He said the mood in the courtroom, while far from relaxed, was not as tense as “one would expect”.

“We just see them (Hendricks’ family) and they see us, but we don’t say anything. We have nothing against his family at all.

“We, my wife and I, just keep to ourselves.”

He said the family had spent “a lot of money” in pursuing a private prosecution.

“I don’t want to say how much (we’ve spent) but all the costs are shouldered by us, not the state as they would be in a normal prosecution. It’s hugely expensive.”

He said that every appearance and professional hired – including pathologists, advocates, and ballistic experts – added to the cost.

Hendricks, whose case is believed to have made history as the first conviction as a result of a private prosecution, appeared briefly in the dock of the Cape Town Regional Court on Wednesday.

Court proceedings in the matter entered their tenth year this year. Naidoo’s parents have been attending proceedings, flying to Cape Town from Pietermaritzburg each time.

Sighs of disappointment could be heard across the gallery on Wednesday where Hendricks’ relatives and Naidoo’s parents sat, when the matter was once more postponed.

Advocate John van der Berg, for Hendricks, told the court they had “endeavoured to secure” at least one of the witnesses, but were unsuccessful. He said they were confident the matter would proceed at the next available date.

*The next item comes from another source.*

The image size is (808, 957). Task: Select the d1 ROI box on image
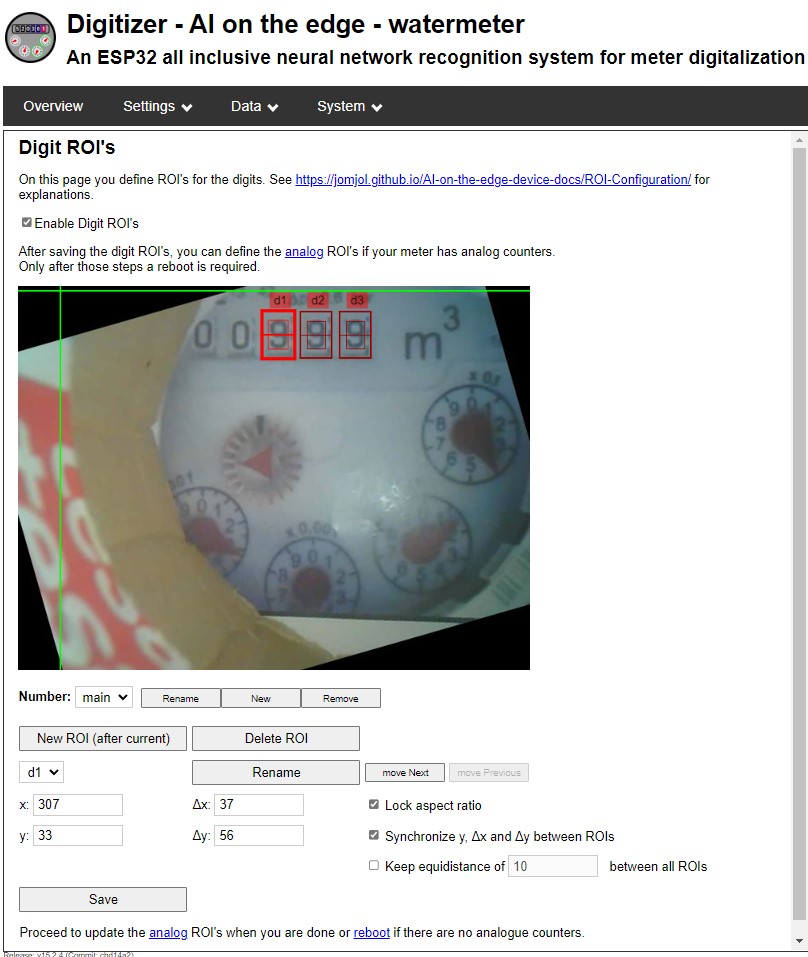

Magistrate Michelle Adams postponed proceedings to May 8.

Naidoo was found dead in her Palm Mews flat in Woodstock on June 28, 2005.

Hendricks claimed she had killed herself when she grabbed his unlicensed .38 Special revolver and put the gun in her mouth.

He said he had nothing to do with her murder and had pleaded not guilty.

The Asmalls, well known in Pietermaritzburg for their Asmalls chain of clothing stores, did not believe their daughter had committed suicide.

Hendricks and Naidoo had been romantically involved from 2002 until she died.

After the National Prosecuting Authority elected not to go ahead with the prosecution, the Asmalls followed legal channels, relying on forensic and ballistics experts to prosecute Hendricks.

Nine years later, magistrate Adams found Hendricks had assaulted his girlfriend before he pulled the trigger.

Private prosecutions can be initiated by individuals or an organisation after the Director of Public Prosecutions issues a certificate allowing them.

Hendricks was convicted of Naidoo’s murder in July last year in the Malmesbury Regional Court.